Closed JuanCab closed 3 years ago
Failure is due to lack of a proper DNS entry for our server (no "A" entry specifically). Working on it, but I am closing this problem for now.
Actually, this fixed Problem 2, Problem 1 (the confusing issue of running the commands within an http connected terminal) still exists.
I tried the same from ssh all the way with the same result.
New Ubuntu 18.04 install sudo apt update sudo apt upgrade followed the "your own server" instructions to the letter (https://the-littlest-jupyterhub.readthedocs.io/en/latest/install/custom-server.html) then followed the https instructions and got this
$ sudo tljh-config reload proxy Proxy reload with new configuration complete
but
https still doesnt work
I am facing the same issue. There is an invalid HTTPS certificate that the hub is served with. No negotiation with letsencrypt whatsoever. For now, I'm setting up letsenrypt with certbot (https://certbot.eff.org/lets-encrypt/ubuntubionic-other) and getting the certificate and key separately and using the manual HTTPS setup for TLJH
Same issue here, I'll try fixing it as @parthjoshi2007 did. Did you install and setup Certbot after TLJH installation?

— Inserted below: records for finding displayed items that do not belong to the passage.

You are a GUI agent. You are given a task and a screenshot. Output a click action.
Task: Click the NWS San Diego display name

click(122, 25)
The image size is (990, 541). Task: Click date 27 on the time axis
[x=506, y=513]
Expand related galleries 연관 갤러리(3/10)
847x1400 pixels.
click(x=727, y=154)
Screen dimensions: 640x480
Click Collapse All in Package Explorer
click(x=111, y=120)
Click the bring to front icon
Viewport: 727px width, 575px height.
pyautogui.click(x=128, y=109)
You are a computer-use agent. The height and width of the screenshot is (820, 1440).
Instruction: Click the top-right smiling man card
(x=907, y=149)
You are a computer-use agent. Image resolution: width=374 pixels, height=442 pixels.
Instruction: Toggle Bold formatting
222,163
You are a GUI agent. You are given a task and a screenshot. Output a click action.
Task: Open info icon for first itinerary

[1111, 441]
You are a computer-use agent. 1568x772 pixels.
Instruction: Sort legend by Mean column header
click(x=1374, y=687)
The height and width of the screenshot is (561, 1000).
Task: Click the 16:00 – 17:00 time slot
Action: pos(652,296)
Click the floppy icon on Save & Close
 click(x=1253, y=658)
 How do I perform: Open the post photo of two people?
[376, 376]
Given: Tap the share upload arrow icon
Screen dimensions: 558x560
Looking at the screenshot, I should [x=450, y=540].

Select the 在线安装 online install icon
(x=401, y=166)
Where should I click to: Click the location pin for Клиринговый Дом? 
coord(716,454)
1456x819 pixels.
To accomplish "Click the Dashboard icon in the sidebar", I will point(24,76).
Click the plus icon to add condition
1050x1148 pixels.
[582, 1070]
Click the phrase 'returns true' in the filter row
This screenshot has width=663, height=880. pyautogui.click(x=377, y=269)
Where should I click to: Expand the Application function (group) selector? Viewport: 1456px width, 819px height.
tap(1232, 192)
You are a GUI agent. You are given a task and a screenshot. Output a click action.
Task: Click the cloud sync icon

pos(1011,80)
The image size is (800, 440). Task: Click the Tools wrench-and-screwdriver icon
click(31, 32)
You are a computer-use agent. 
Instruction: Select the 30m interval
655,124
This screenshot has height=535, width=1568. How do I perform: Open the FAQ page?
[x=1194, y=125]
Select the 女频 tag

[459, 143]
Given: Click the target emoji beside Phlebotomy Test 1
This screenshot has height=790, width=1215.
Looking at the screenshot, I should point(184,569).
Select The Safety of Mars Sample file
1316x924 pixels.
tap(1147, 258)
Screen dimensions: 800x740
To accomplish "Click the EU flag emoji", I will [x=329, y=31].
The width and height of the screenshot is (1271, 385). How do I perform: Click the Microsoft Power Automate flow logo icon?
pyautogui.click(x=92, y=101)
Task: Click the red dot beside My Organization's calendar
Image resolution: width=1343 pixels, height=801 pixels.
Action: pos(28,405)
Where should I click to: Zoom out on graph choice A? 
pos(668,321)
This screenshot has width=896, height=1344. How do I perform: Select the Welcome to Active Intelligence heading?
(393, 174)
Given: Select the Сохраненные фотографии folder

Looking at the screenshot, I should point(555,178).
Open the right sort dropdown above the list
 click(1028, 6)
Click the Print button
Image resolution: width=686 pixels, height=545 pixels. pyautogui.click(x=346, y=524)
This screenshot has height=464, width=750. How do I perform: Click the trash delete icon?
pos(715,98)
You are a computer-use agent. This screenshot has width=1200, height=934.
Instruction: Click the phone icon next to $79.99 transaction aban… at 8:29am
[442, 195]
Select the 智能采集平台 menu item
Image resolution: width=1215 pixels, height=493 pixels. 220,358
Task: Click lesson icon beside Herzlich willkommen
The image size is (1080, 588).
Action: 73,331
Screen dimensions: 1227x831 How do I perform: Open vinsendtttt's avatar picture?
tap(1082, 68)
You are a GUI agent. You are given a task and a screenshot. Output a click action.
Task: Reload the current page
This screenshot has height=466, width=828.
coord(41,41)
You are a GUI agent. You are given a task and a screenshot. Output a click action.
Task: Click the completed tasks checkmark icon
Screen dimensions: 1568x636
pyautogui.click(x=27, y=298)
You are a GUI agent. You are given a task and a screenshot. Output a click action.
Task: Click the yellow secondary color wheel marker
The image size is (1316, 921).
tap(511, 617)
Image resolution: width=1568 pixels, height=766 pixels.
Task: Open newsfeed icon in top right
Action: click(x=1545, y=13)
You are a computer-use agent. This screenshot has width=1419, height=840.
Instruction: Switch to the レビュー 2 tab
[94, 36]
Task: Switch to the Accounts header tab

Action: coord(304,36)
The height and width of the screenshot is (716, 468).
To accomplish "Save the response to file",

Heya! I just merged #328, seen in http://tljh.jupyter.org/en/latest/howto/admin/https.html. There's a short 'troubleshooting' section too. Would love to see the logs from traefik here, so we can help figure out what's going on.
Hi,
I am getting the same issue. I follow the instructions but then get an invalid hub certificate. @yuvipanda Here are my traefik logs: logs.txt
This might be part of the problem: 'Unable to obtain ACME certificate for domains \"jupyter.ortom.co.uk\" : unable to generate a certificate for the domains [jupyter.ortom.co.uk]: acme: Error -> One or more domains had a problem:\n[jupyter.ortom.co.uk] acme: Error 400 - urn:ietf:params:acme:error:connection - Fetchinghttp://jupyter.ortom.co.uk/.well-known/acme-challenge/ntPU29uuqFL-B7fvSWildcV8sk5FlONSHD4FPpoSQYg: Timeout during connect (likely firewall problem)\n'
But this bit is odd too
Jun 05 14:31:03 ip-172-31-38-191 traefik[11827]: time="2019-06-05T14:31:03Z" level=info msg="Starting provider *acme.Provider{\"Email\":\"tom@ortom.co.uk\",\"ACMELogging\":false,\"CAServer\":\"https://acme-v02.api.letsencrypt.org/directory\",\"Storage\":\"acme.json\",\"EntryPoint\":\"https\",\"KeyType\":\"\",\"OnHostRule\":false,\"OnDemand\":false,\"DNSChallenge\":null,\"HTTPChallenge\":{\"EntryPoint\":\"http\"},\"TLSChallenge\":null,\"Domains\":[{\"Main\":\"j\",\"SANs\":null},{\"Main\":\"u\",\"SANs\":null},{\"Main\":\"p\",\"SANs\":null},{\"Main\":\"y\",\"SANs\":null},{\"Main\":\"t\",\"SANs\":null},{\"Main\":\"e\",\"SANs\":null},{\"Main\":\"r\",\"SANs\":null},{\"Main\":\".\",\"SANs\":null},{\"Main\":\"o\",\"SANs\":null},{\"Main\":\"r\",\"SANs\":null},{\"Main\":\"t\",\"SANs\":null},{\"Main\":\"o\",\"SANs\":null},{\"Main\":\"m\",\"SANs\":null},{\"Main\":\".\",\"SANs\":null},{\"Main\":\"c\",\"SANs\":null},{\"Main\":\"o\",\"SANs\":null},{\"Main\":\".\",\"SANs\":null},{\"Main\":\"u\",\"SANs\":null},{\"Main\":\"k\",\"SANs\":null}],\"Store\":{}}"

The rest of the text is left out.